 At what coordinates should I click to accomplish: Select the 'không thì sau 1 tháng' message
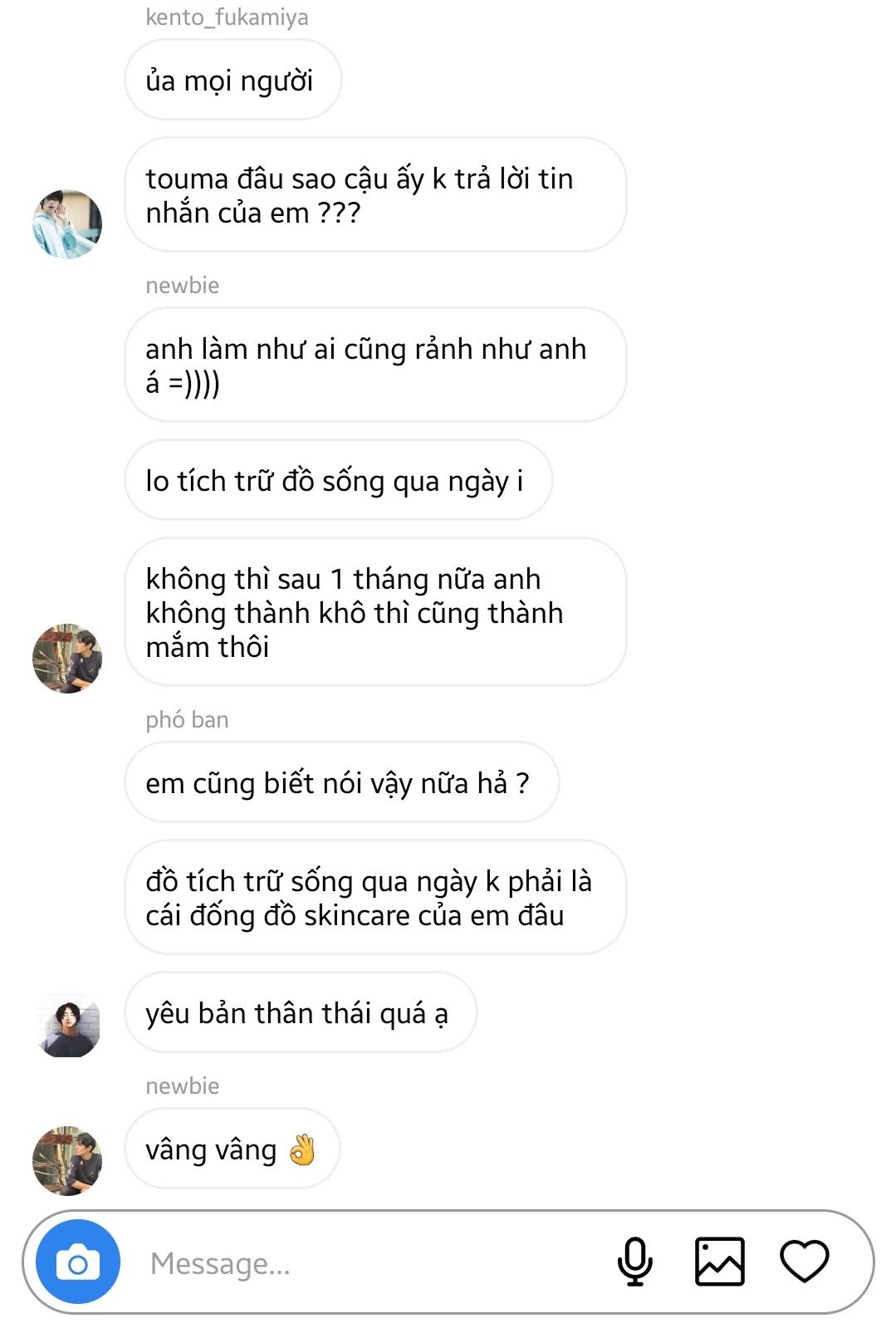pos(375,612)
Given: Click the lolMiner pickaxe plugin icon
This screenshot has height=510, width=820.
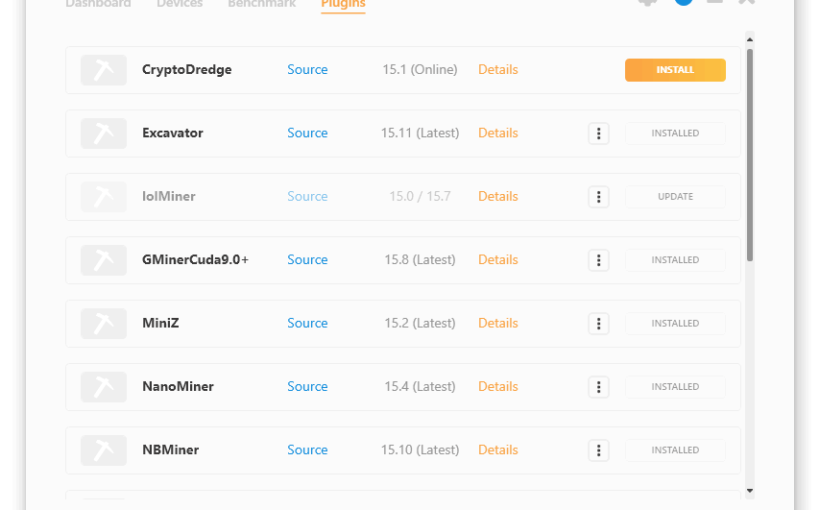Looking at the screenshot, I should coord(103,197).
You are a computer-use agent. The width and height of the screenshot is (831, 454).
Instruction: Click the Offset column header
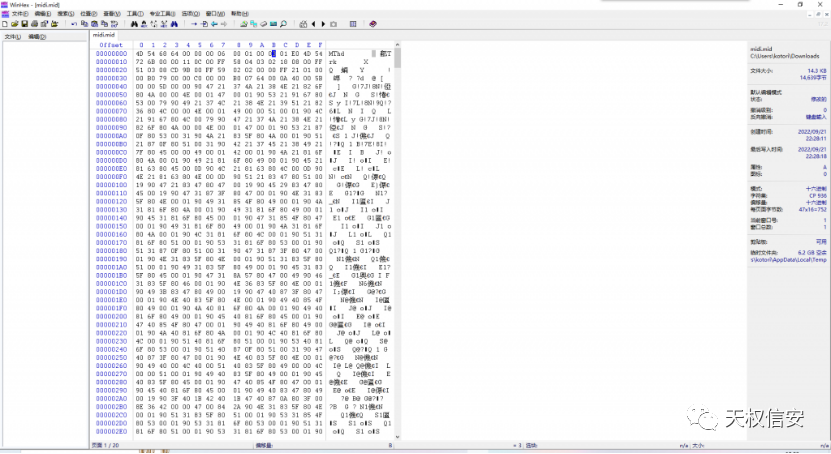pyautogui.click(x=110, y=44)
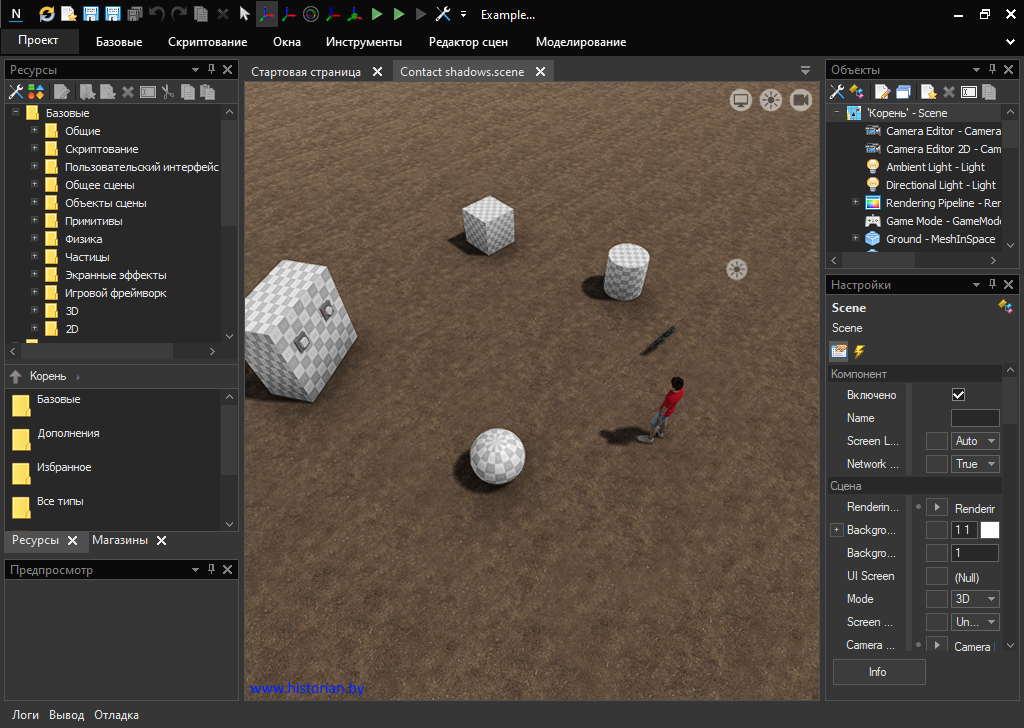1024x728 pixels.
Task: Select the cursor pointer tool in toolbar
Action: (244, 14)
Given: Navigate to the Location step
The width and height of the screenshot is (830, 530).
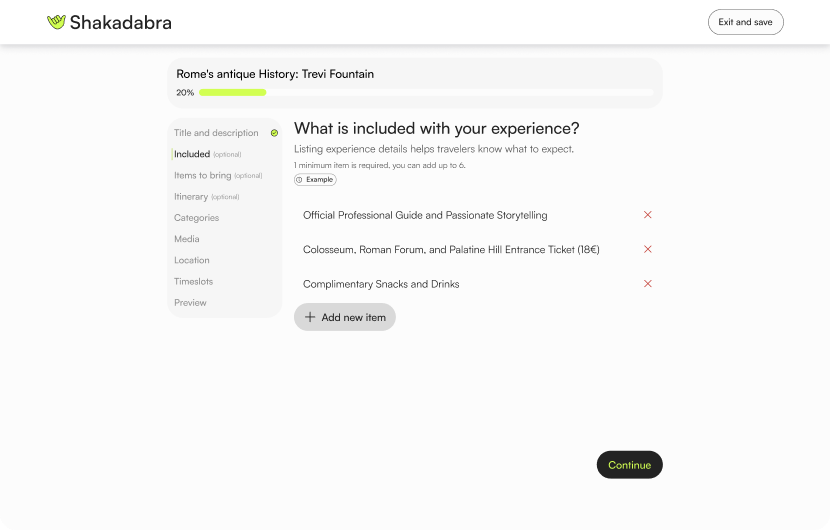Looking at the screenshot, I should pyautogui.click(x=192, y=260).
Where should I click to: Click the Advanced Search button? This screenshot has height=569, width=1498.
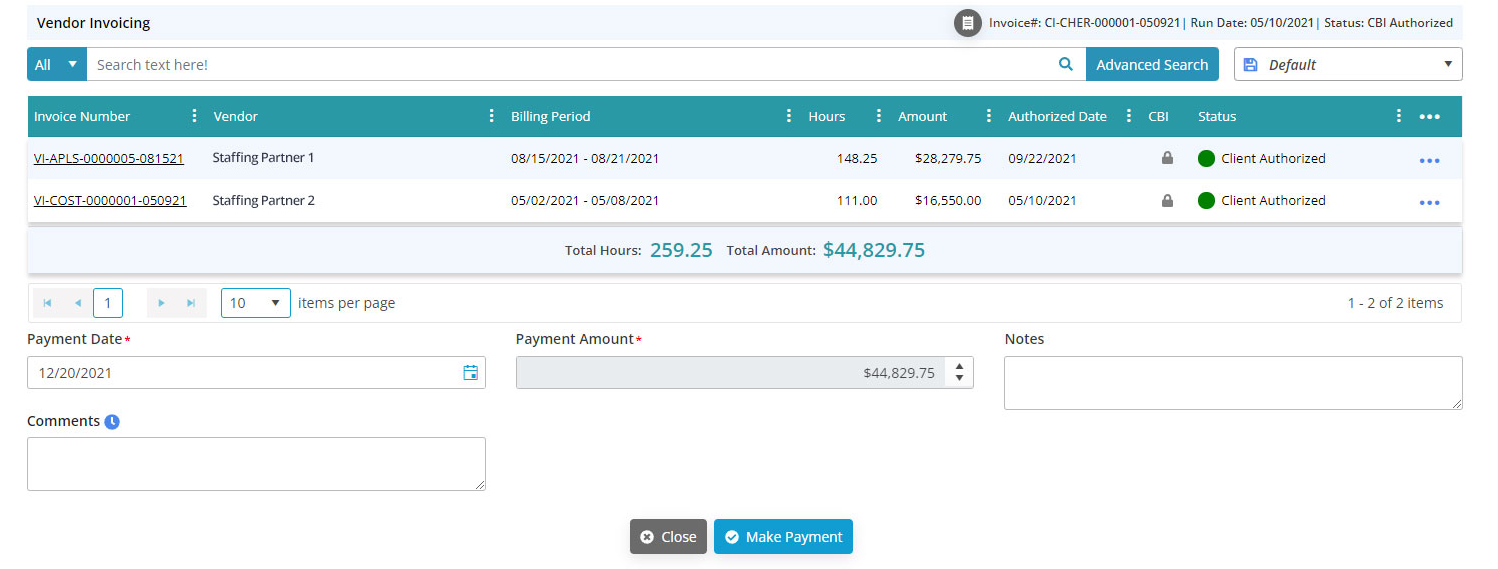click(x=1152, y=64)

==

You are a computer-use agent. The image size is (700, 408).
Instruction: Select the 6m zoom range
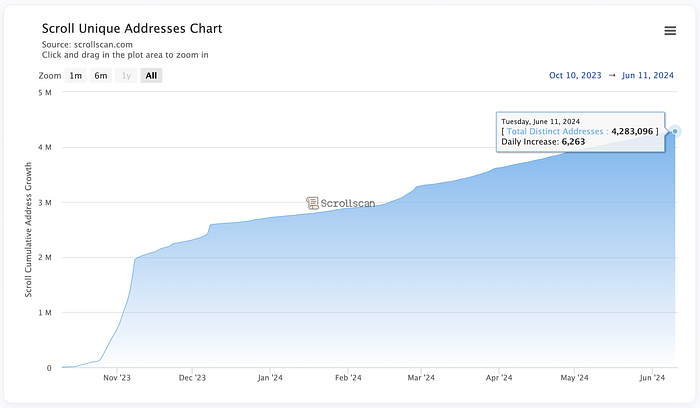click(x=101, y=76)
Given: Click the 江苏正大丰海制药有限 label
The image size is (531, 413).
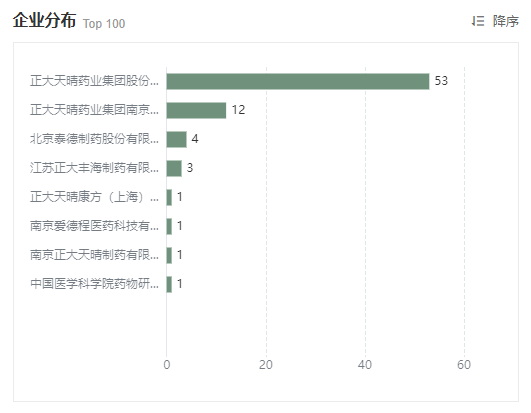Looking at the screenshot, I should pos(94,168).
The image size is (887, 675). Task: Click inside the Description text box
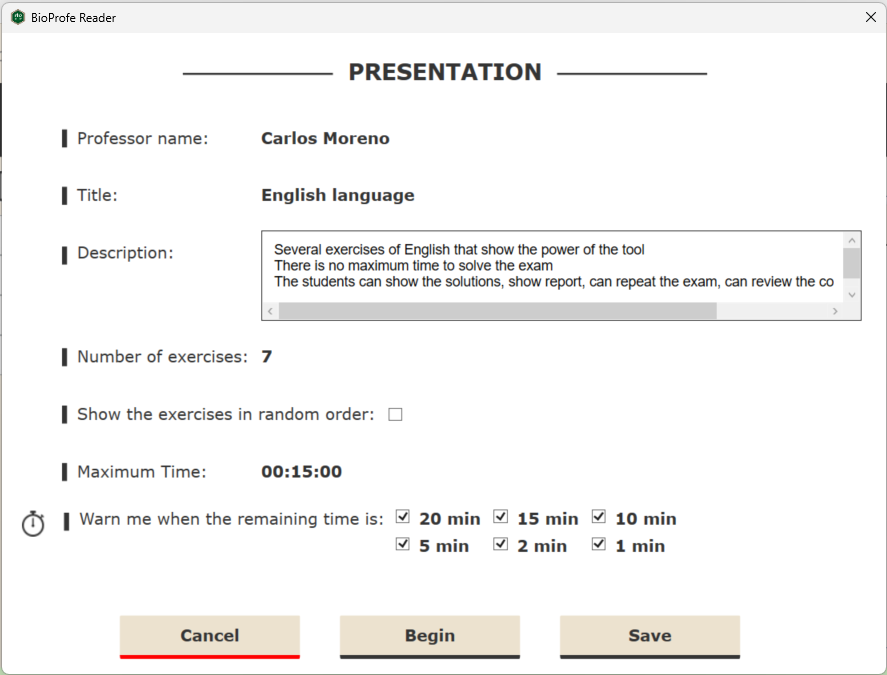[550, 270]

---

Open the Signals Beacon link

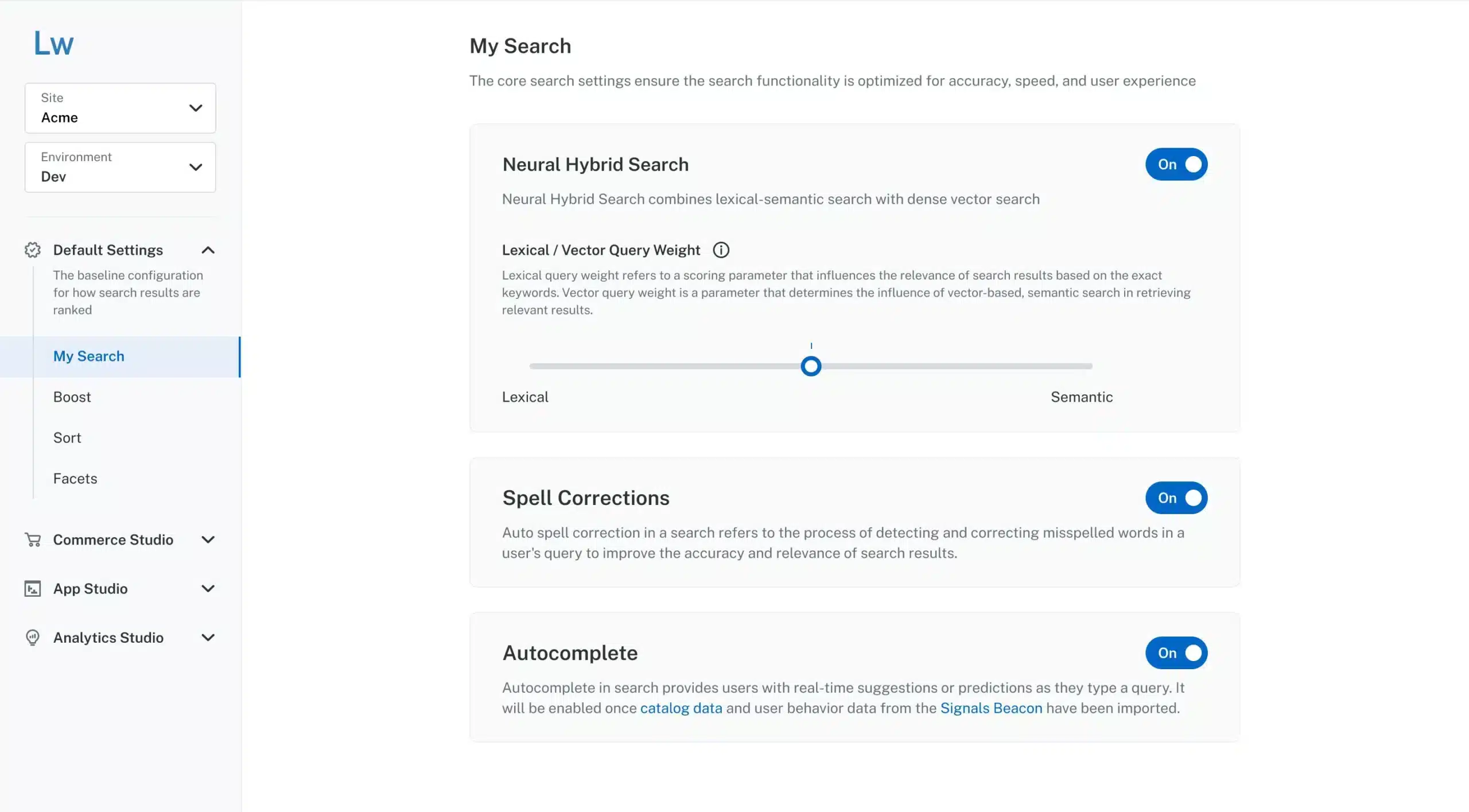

→ Problem to work on:
Pick out every line above that contains the word "computer" and copy it.

→ Response area:
You are a computer-use agent. The width and height of the screenshot is (831, 454).
You are a computer-use agent. The image size is (700, 408).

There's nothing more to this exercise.